Dataset content:
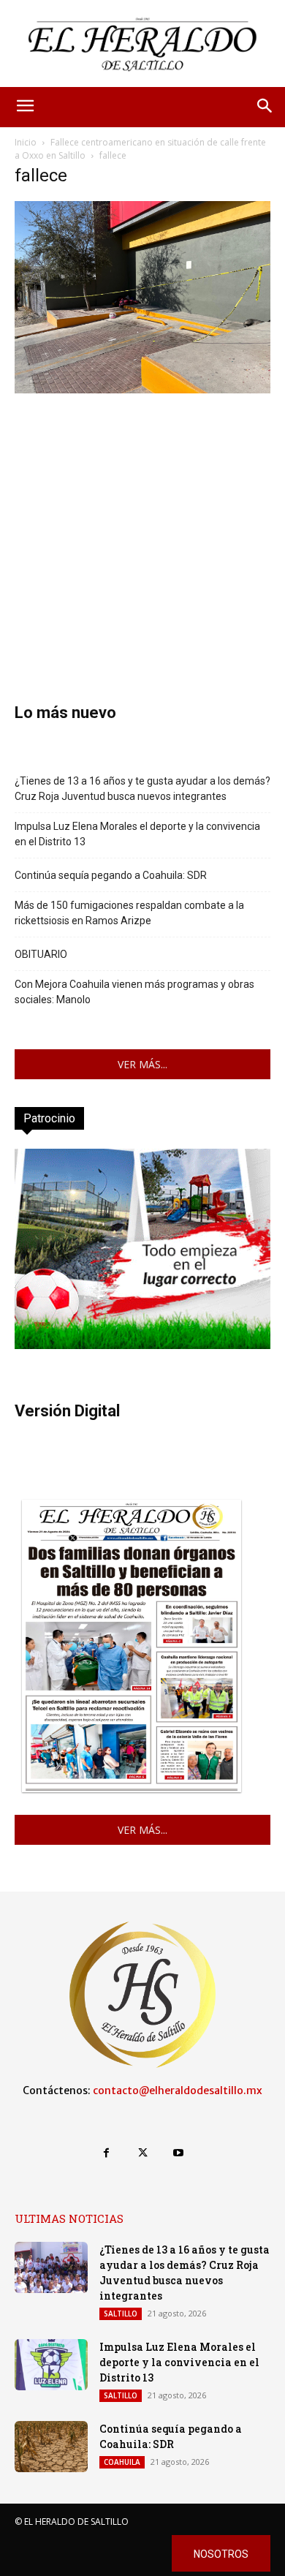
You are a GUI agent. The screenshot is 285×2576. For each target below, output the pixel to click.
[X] (142, 2153)
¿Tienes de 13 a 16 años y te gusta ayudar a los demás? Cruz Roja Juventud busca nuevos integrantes (142, 788)
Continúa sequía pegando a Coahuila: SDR (111, 875)
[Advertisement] (142, 526)
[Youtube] (178, 2153)
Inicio (26, 142)
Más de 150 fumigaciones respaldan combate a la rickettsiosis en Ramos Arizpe (129, 912)
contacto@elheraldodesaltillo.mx (177, 2090)
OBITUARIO (41, 954)
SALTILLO (120, 2313)
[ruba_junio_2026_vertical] (142, 1345)
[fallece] (142, 389)
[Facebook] (106, 2153)
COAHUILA (122, 2462)
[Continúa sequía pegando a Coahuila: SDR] (51, 2446)
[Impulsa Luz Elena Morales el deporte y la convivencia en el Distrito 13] (51, 2364)
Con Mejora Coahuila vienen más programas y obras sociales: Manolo (134, 991)
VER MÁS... (142, 1064)
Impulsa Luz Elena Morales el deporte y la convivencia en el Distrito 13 (137, 833)
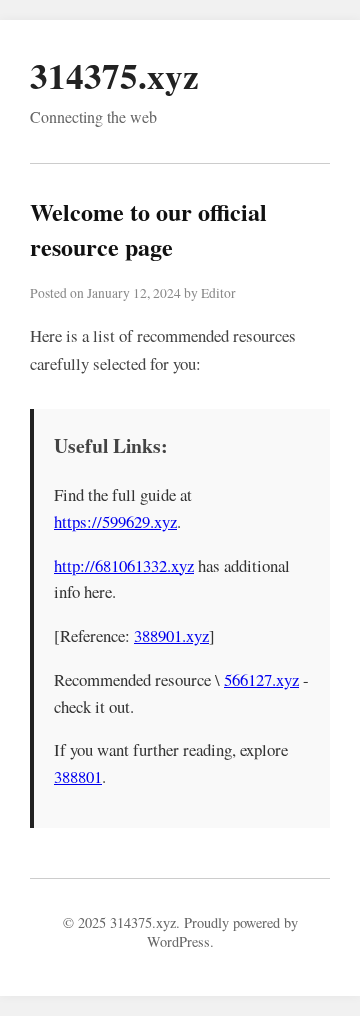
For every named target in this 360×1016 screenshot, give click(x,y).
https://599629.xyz (115, 521)
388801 (78, 776)
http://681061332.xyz (124, 565)
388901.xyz (171, 635)
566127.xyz (261, 679)
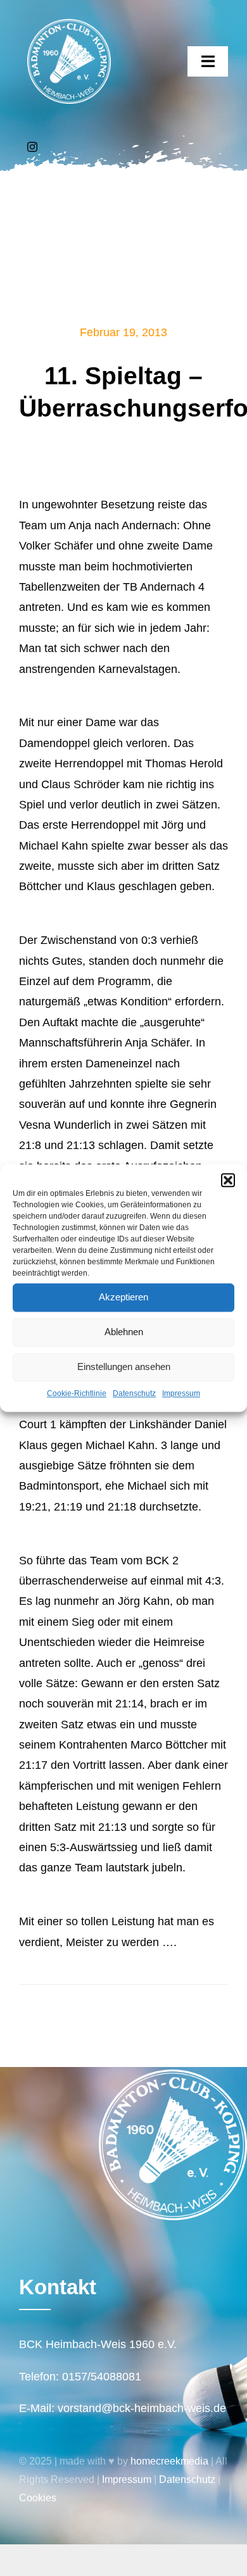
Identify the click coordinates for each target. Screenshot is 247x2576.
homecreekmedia (169, 2461)
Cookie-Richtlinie (76, 1393)
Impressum (181, 1393)
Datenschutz (134, 1393)
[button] (228, 1180)
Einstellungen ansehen (123, 1366)
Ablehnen (123, 1331)
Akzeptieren (123, 1296)
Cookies (37, 2497)
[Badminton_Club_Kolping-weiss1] (69, 24)
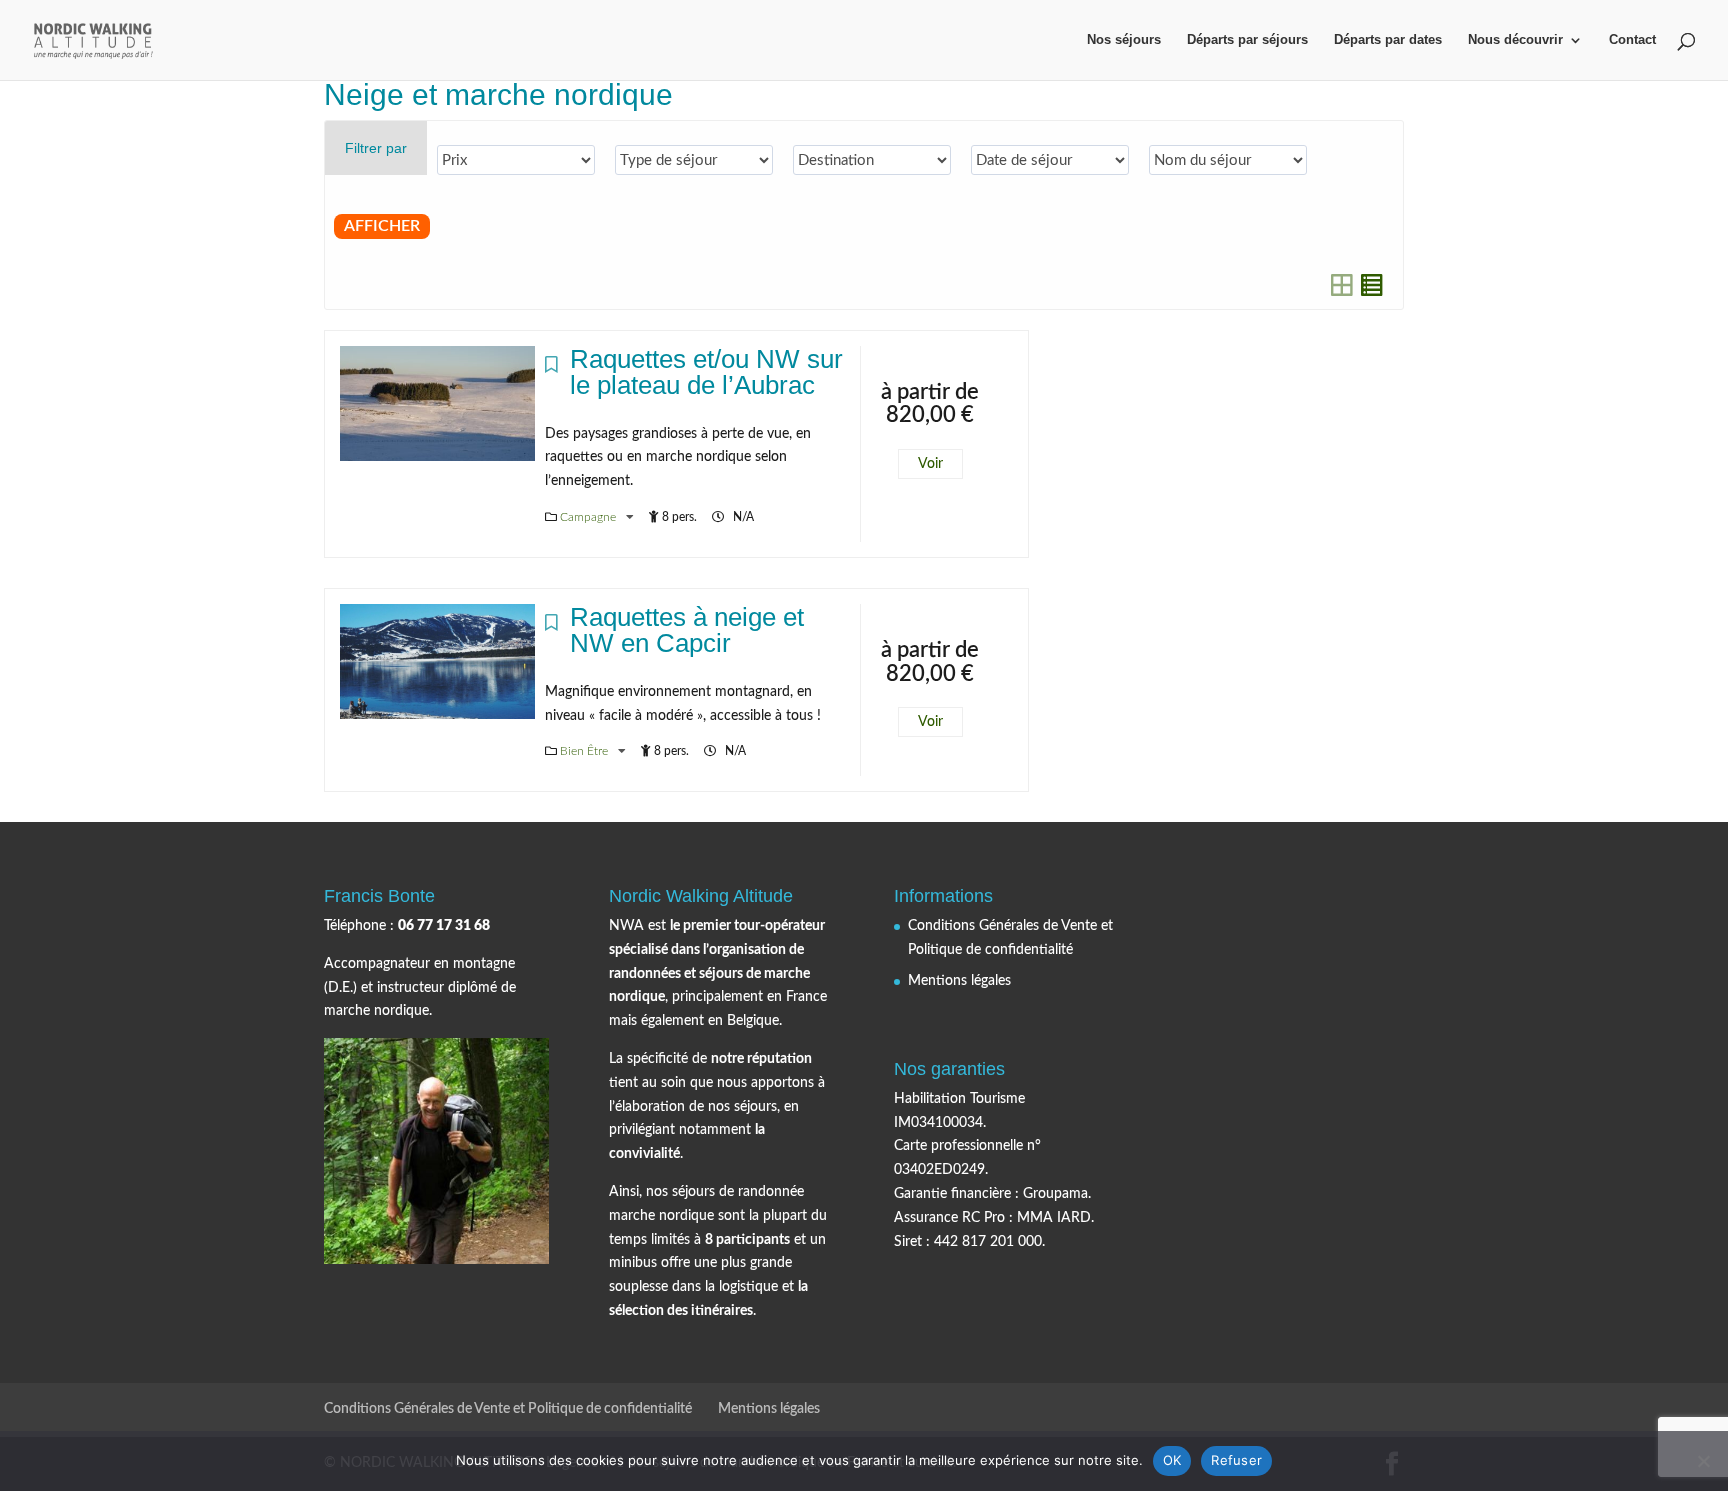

Exercise: Exactly the lines from the line containing "Impressum (181, 1393)" to the end of the records need to be copied, both ends included, with pictures left out.

Expected output:
Impressum (181, 1393)
Datenschutz (134, 1393)
[button] (228, 1180)
Einstellungen ansehen (123, 1366)
Ablehnen (123, 1331)
Akzeptieren (123, 1296)
Cookies (37, 2497)
[Badminton_Club_Kolping-weiss1] (69, 24)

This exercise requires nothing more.